Шлюз сеансового уровня представляет собой транслятор TCP-соединения. Этот шлюз принимает запрос авторизованного клиента на конкретные услуги и после проверки допустимости запрошенного сеанса устанавливает соединение с местом назначения (внешним компьютером). После этого шлюз копирует пакеты в обоих направлениях, не осуществляя их фильтрации.

Как правило, пункт назначения задается заранее, в то время как источников может быть много (соединение типа «один – много»). Используя различные порты, можно создавать различные конфигурации соединений. Данный тип шлюза позволяет создать транслятор TCP-соединения для любого определенного пользователем сервиса, базирующегося на TCP, осуществлять контроль доступа к этому сервису и сбор статистики по его использованию.

Шлюз следит за подтверждением (квитированием) связи между авторизированным клиентом и внешним компьютером, определяя, является ли запрашиваемый сеанс связи допустимым. Чтобы выявить допустимость запроса на сеанс связи, шлюз выполняет следующую процедуру (рис. 11.2):

· когда авторизированный клиент запрашивает некоторый сервис, шлюз принимает этот запрос, проверяя, удовлетворяет ли данный клиент базовым критериям фильтрации (например, может ли DNS-сервер определить IP-адрес клиента и ассоциированное с ним имя);

· затем, действуя от имени клиента, шлюз устанавливает соединение с внешним компьютером и следит за выполнением процедуры квитирования связи по протоколу TCP. Эта процедура состоит из обмена TCP-пакетами, которые помечаются флагами SYN (синхронизировать) и АСК (подтвердить).

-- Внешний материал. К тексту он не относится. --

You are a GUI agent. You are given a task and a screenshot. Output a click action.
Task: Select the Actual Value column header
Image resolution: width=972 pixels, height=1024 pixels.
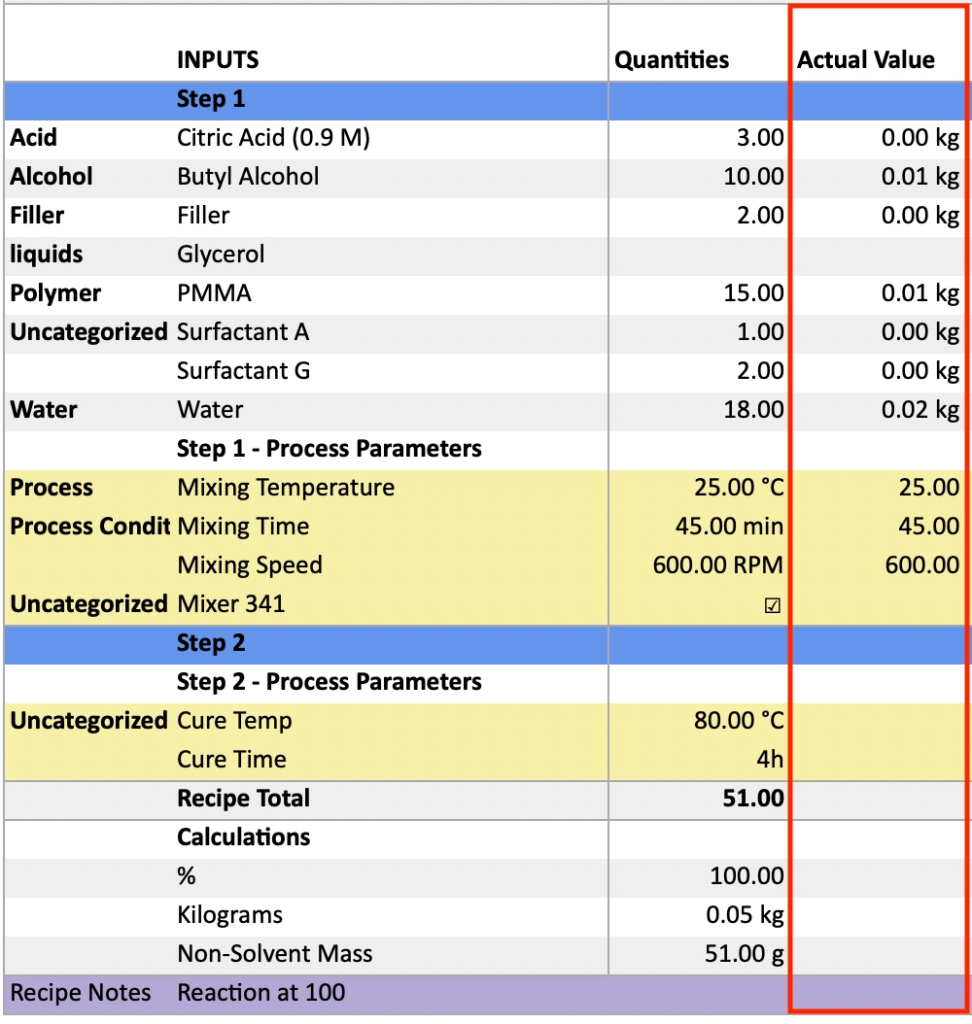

Первый пакет сеанса TCP, помеченный флагом SYN и содержащий произвольное число, например 1000, является запросом клиента на открытие сеанса. Внешний компьютер, получивший этот пакет, посылает в ответ другой, помеченный флагом АСК и содержащий число, на единицу большее, чем в принятом пакете (в нашем случае 1001), подтверждая тем самым прием пакета SYN от клиента.

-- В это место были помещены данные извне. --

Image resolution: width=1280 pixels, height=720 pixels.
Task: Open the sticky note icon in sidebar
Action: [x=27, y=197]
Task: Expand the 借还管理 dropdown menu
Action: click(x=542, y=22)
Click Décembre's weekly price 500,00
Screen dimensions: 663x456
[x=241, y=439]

Далее осуществляется обратная процедура: компьютер посылает клиенту пакет SYN с исходным числом (например, 2000), а клиент подтверждает его получение передачей пакета АСК, содержащего число 2001. На этом процесс квитирования связи завершается.

Шлюз сеансового уровня признает запрошенное соединение допустимым только в том случае, если при выполнении процедуры квитирования связи флаги SYN и АСК, а также числа, содержащиеся в TCP-пакетах, оказываются логически связанными между собой.

После того как шлюз определил, что доверенный клиент и внешний компьютер являются авторизованными участниками сеанса TCP, и проверил его допустимость, он устанавливает соединение. Начиная с этого момента шлюз копирует и перенаправляет пакеты туда и обратно, не проводя никакой фильтрации. Он поддерживает таблицу установленных соединений, пропуская данные, относящиеся к одному из сеансов связи, зафиксированных в данной таблице. Когда сеанс завершается, шлюз удаляет соответствующий элемент из таблицы и разрывает цепь, использовавшуюся в текущем сеансе.

После установления связи шлюзы сеансового уровня фильтруют пакеты только на сеансовом уровне модели OSI, т.е. не могут проверять содержимое пакетов, передаваемых между внутренней и внешней сетью на уровне прикладных программ. И, поскольку эта передача осуществляется вслепую, хакер, находящийся во внешней сети, имеет возможность «протолкнуть» свои «вредоносные» пакеты через такой шлюз. Впоследствии нарушитель может уже напрямую обратиться к внутреннему Web-серверу, который сам по себе не способен выполнять функции межсетевого экрана. Иными словами, если процедура квитирования связи успешно завершена, шлюз сеансового уровня установит соединение и будет копировать и перенаправлять все последующие пакеты независимо от их содержимого.

Для того чтобы фильтровать пакеты, генерируемые определенными сетевыми службами, в соответствии с их содержимым необходим шлюз прикладного уровня.